The lives of others

Jerry Pinto’s translation of the first Dalit autobiography in Marathi is gut-wrenching.

October 24, 2015 04:05 pm | Updated 06:41 pm IST

Baluta;  Daya Pawar, trs Jerry Pinto, Speaking Tiger, Rs.350.

Baluta; Daya Pawar, trs Jerry Pinto, Speaking Tiger, Rs.350.

That it should have taken three-and-a-half decades for Baluta , the first Dalit autobiography in Marathi, to be made available in English, is ironical.  It was in Marathi that modern Dalit literature first appeared and many of these texts have been translated into English . When Baluta was published in 1978, it shocked its upper caste readers. Its translation comes seven years after that of the first memoir, also in Marathi, by a Dalit woman, Baby Kamble’s Jina Amucha ( The Prisons We Broke ). If Kamble’s narrative horrified readers with its graphic account of the community’s sub-human existence in the rural interiors, then Daya Pawar’s account swings between rural Maharwada and the urban squalor of Kawakhana in Mumbai. Both may be seen as acts of protest in a society where writing itself was considered the domain of the privileged castes.

Jerry Pinto’s translation makes the wait for Baluta worthwhile. The gut-wrenching, candid personal narrative is sensitively interpreted for the contemporary English reader. No mean feat. A preface by Shanta Gokhale and a detailed note by Pinto accompany the text, which begins with the author addressing his alter ego. “He compares himself to Jarasandha, the man whom Pandava Bhima tore into two in a brutal wrestling match. Pawar feels split between the city and village, between the world of books and the world of reality…” says Pinto, in his introduction.

The book derives its title from the share received by the Mahar, from the village produce, in return for various duties. As Pawar seeks his place in educated society, reticently claiming his share of respectability, he learns that education alone will not suffice, nor can he erase his past. He leads us through the squalid gullies of his early childhood in Kawakhana — an area wedged between Mumbai’s Chor Bazaar and the red light district of Kamathipura — presenting a world of scavenging women, alcoholic men, and his early introduction to deprivation, sex and death. There, while well-heeled Jews play billiards at the neighbouring club, he scavenges for little joys — swinging from a horse-drawn Victoria to play Tarzan. As the privileged reader is drawn into this alien world, Pinto’s footnotes prove invaluable, providing the cultural context.
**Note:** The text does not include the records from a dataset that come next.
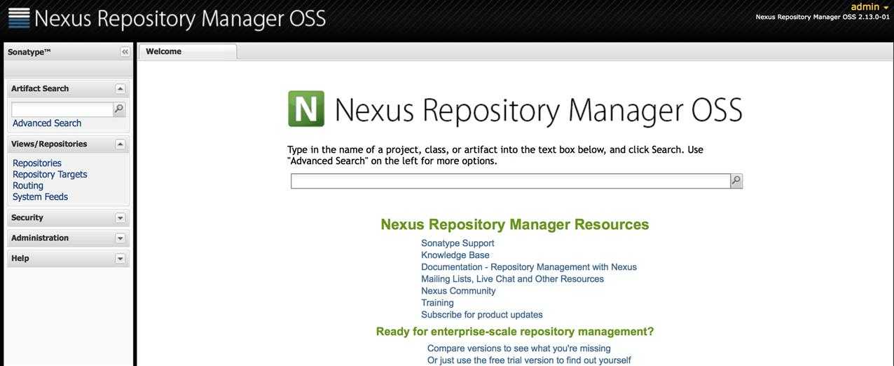
Task: Collapse the Views/Repositories panel
Action: (120, 144)
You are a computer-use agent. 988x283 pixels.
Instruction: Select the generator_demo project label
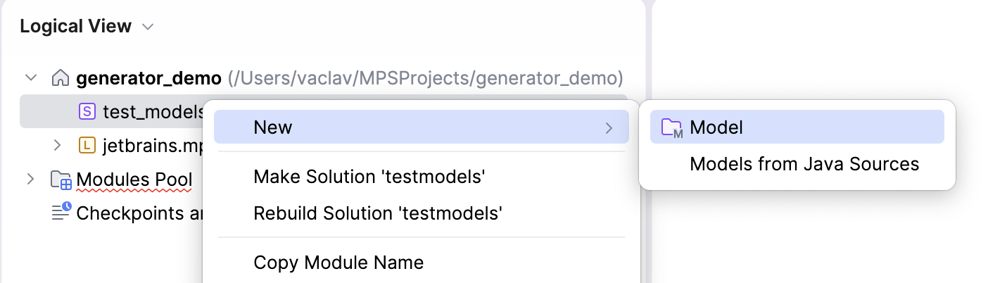(x=148, y=77)
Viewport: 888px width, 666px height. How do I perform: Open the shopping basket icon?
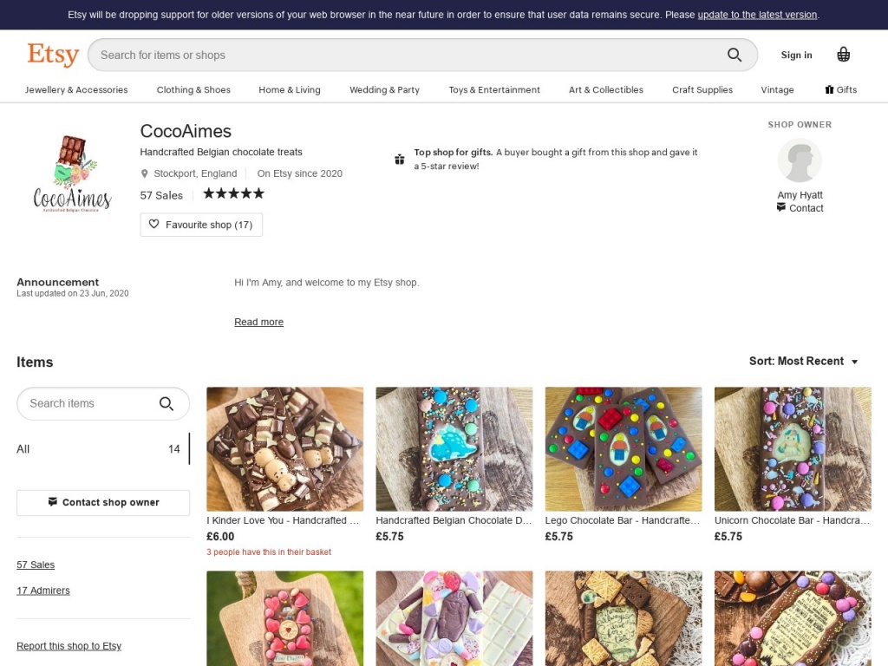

The death of Pawar’s alcoholic father prompts a return to their village, Dhamangaon, where he struggles to focus on his education even as discrimination runs deep. Relegated to the village periphery, the Mahars fight hunger with rotting carcasses of cattle and wait for grazing livestock to fall off cliffs so that they can taste fresh meat. Exploited by Maratha landowners and thieving Brahmin clerks, they develop, in retaliation, the lethal ‘Soma Mahar’, a poisonous potion used to kill the livestock of the upper castes. Like many Dalit writers, Pawar refers to the Mahar existence as animal-like, but it is not without music and entertainers like the Raiwands and Tamasgirs. And while others dull their pain with alcohol, he escapes into the world of books, telling us that he is “already intoxicated with life”.

The desire for education and a fair-skinned bride is fuelled equally by his need to belong and to lift himself out of the misery of tin huts and slums. He is both human and vulnerable, whether lacking in courage when made to dine on the floor by upper caste schoolmates or in his brief tryst with the young Salma. The tone of the memoir is introspective and the act of writing cathartic, with candid admissions of his shortcomings, confessions of guilt (at abandoning his first wife and their daughter) and his disillusionment with the Dalit movement. The reader, if at first a voyeur, is drawn intimately into this monologue and quickly made a confidante.

If writers like Baby Kamble and Urmila Pawar identify themselves not just as Mahars but as Mahar women, occupying the lowermost rung in an oppressive system, then Daya Pawar does not spare the men either. Often, as with the failure of his first marriage, he lays the blame squarely on himself. Women — his mother, grandmother and grandaunt, Taibai — although victims of circumstances, emerge stronger. Taibai, dedicated to Khandoba as a child, somewhat like the devadasi, chooses to walk away from the profession.

Pawar’s story weaves in multiple narratives of his people. At a time when Dalit literature is finding an international platform and drawing comparisons with African-American writing, memoirs such as Baluta become increasingly relevant in a society that remains unfairly divided along numerous lines.

Baluta; Daya Pawar, trs Jerry Pinto, Speaking Tiger, Rs.350.